My mother turned pale, she murmured:

“Me no, I assure you, I don’t.”

She denied it with such desperation that, maybe because all that suffering hurt me too much, I felt like repeating, in falsetto: I assure you, I assure you, and I laughed. The laugh escaped against my will, I saw the rage in my father’s eyes and I was afraid of it, I was ashamed. I would have liked to explain to him: it wasn’t a real laugh, Papa, but a contraction I couldn’t help, it happens, I saw it recently on the face of a boy named Rosario Sargente. But the laugh wouldn’t be erased, it changed into a frozen smile, I felt it on my face and couldn’t get rid of it.

My father got up slowly, moved to leave the table.

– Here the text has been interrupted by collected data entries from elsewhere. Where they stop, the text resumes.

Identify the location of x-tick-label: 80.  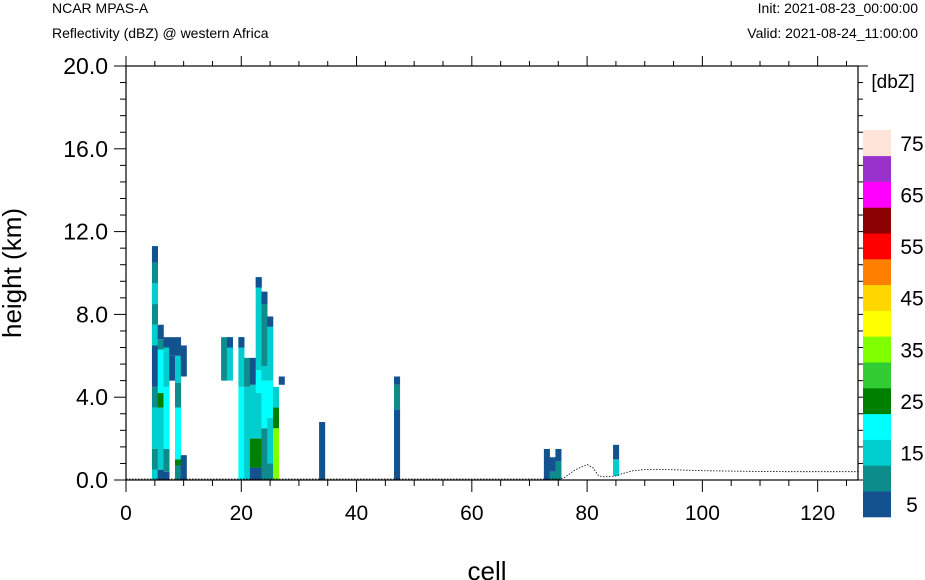
(586, 514).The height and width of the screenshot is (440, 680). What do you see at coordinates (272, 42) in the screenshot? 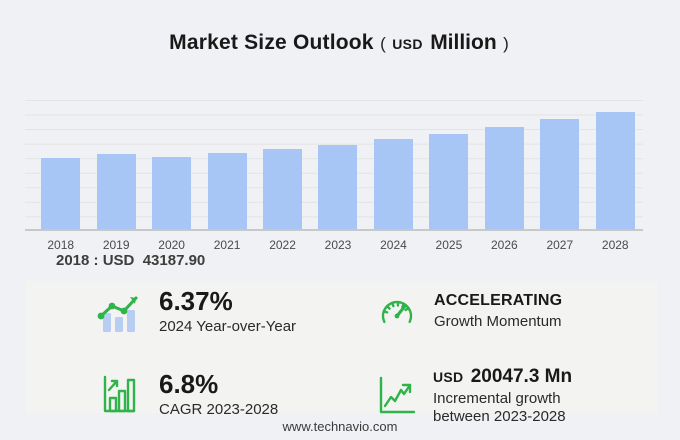
I see `chart-title-text: Market Size Outlook` at bounding box center [272, 42].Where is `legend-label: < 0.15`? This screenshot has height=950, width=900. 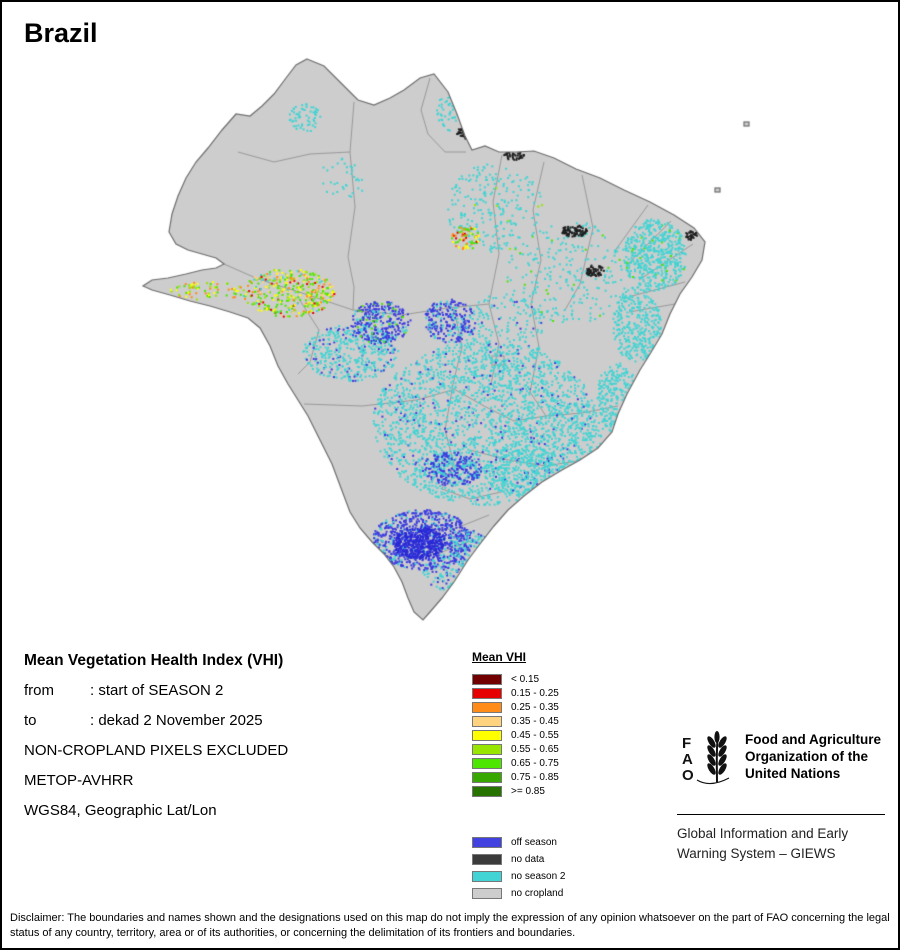
legend-label: < 0.15 is located at coordinates (526, 679).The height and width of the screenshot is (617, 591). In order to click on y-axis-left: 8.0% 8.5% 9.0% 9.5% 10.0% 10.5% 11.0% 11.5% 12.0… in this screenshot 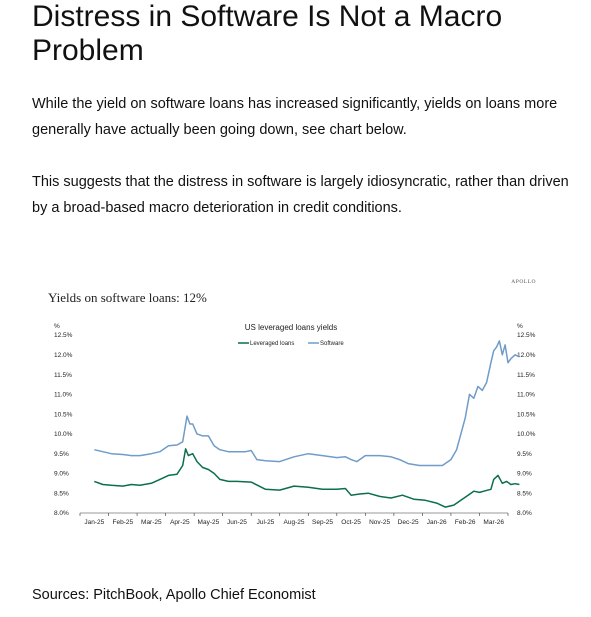, I will do `click(64, 424)`.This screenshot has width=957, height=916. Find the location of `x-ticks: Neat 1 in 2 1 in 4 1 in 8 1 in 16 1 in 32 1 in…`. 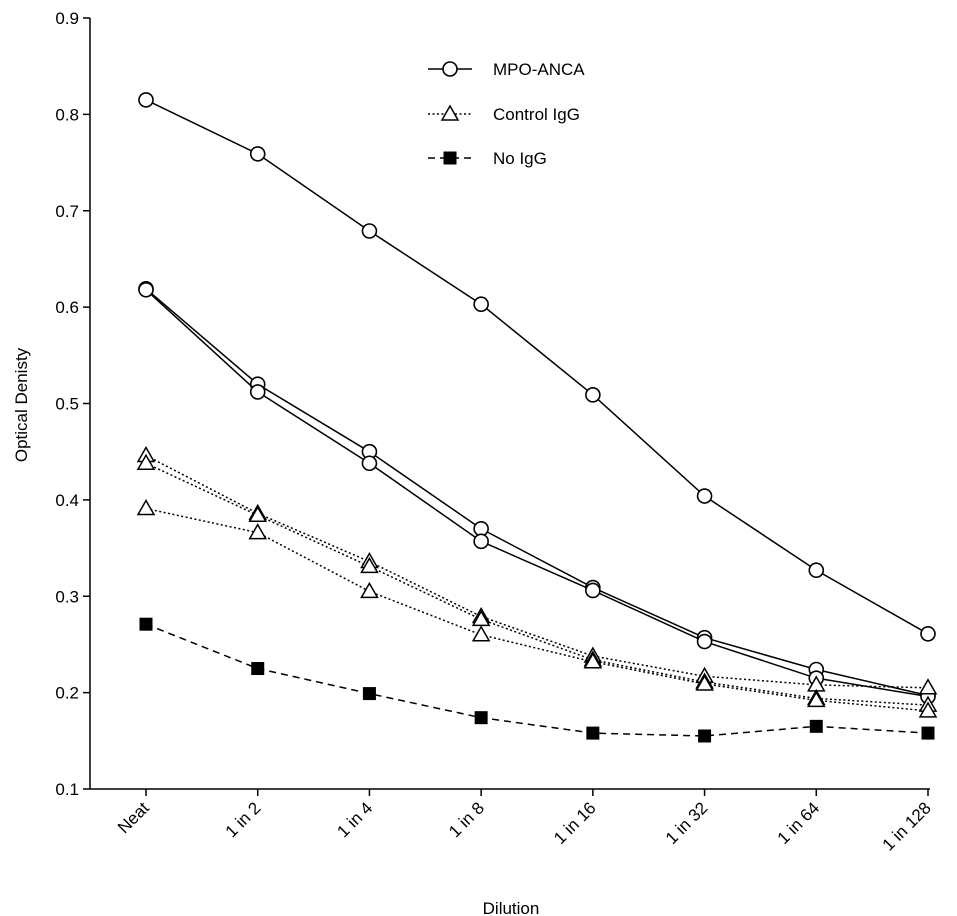

x-ticks: Neat 1 in 2 1 in 4 1 in 8 1 in 16 1 in 32 1 in… is located at coordinates (524, 822).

“Where are you going?” my mother said alarmed.

“To sleep,” he said.

It was two in the afternoon: usually at that hour, especially on Sunday or when he had the day off from school, he shut himself in to study and went on until dinnertime. Instead he yawned, to let us know that he really was sleepy. My mother said:

“I’m coming to sleep, too.”

He shook his head, and we both read in his face that the usual lying down with her in the same bed had become intolerable to him. Before he left the kitchen, he said to me, in a tone of surrender that for him was very rare:

“There’s nothing to be done about it, Giovanna, you really are like my sister.”

IV

1.

It took my parents almost two years to decide to separate, even though during that time they lived under the same roof only for brief periods. My father disappeared for weeks without warning, leaving me with the fear that he had taken his life in some dark, squalid place in Naples. I discovered only later that he went to live happily in a beautiful house in Posillipo that Costanza’s parents had given their daughter, who was now permanently fighting with Mariano. When my father reappeared he was affectionate and courteous, he seemed to want to return to my mother and me. But after a few days of reconciliation my parents began fighting about everything. There was one thing, however, about which they were always in agreement: for my own good I shouldn’t ever see Vittoria again.

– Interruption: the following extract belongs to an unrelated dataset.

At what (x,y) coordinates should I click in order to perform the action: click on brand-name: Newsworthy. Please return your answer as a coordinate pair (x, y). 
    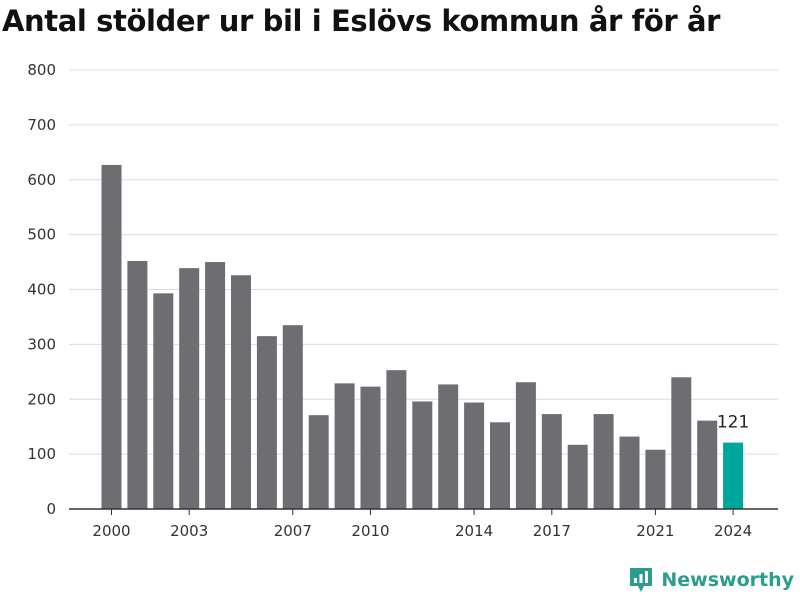
    Looking at the image, I should click on (728, 580).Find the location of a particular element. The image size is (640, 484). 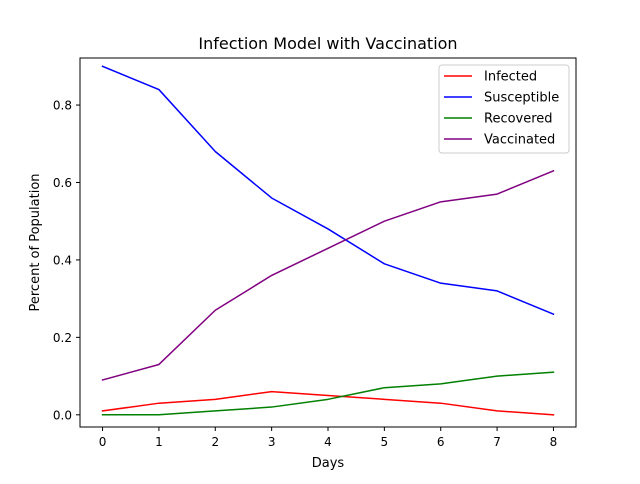

x-tick-label: 0 is located at coordinates (103, 442).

I didn’t object, I was of the same opinion. And on the other hand, my aunt, from the moment the crisis exploded, hadn’t been seen or heard from. I guessed that she was waiting for me to seek her out: she, the servant, believed that she had me forever in her service. But I had promised myself not to stand by her anymore. I was exhausted, she had unloaded on me all of herself, her hatreds, her need for revenge, her language, and I hoped that from the mixture of fear and fascination I’d felt toward her at least the fascination was fading.

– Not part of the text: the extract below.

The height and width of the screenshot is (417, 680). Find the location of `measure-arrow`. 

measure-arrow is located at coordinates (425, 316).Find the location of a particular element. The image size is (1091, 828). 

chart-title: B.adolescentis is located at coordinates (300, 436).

But one afternoon Vittoria began tempting me again. The telephone rang, I answered and heard her at the other end saying: hello, is Giannina there, I want to talk to Giannina. I hung up, holding my breath. But she phoned again and again, every day at the same time, never on Sunday. I forced myself not to answer. I let the phone ring, and if my mother was home and she went to answer, I yelled: I’m not here for anyone, imitating the imperative tone in which she sometimes shouted the same formula from her room.

I’d hold my breath, pray with my eyes closed that it wasn’t Vittoria. And, fortunately, it wasn’t, or at least if it was my mother didn’t tell me. Instead, the phone calls gradually became less frequent, until I thought she had given up and I began to answer the phone without anxiety. But, unexpectedly, Vittoria erupted again, shouting from the other end of the line: hello, you’re Giannina, I want to talk to Giannina. But I didn’t want to be Giannina anymore, and I always hung up. Of course, sometimes I heard suffering in her weary voice, I felt pity, and I became curious to see her, to question her, to provoke her. Sometimes when I was especially depressed I was tempted to cry: yes, it’s me, explain to me what happened, what did you do to my father and mother. But I always kept silent, cutting off the call, and I got used to not naming her even to myself.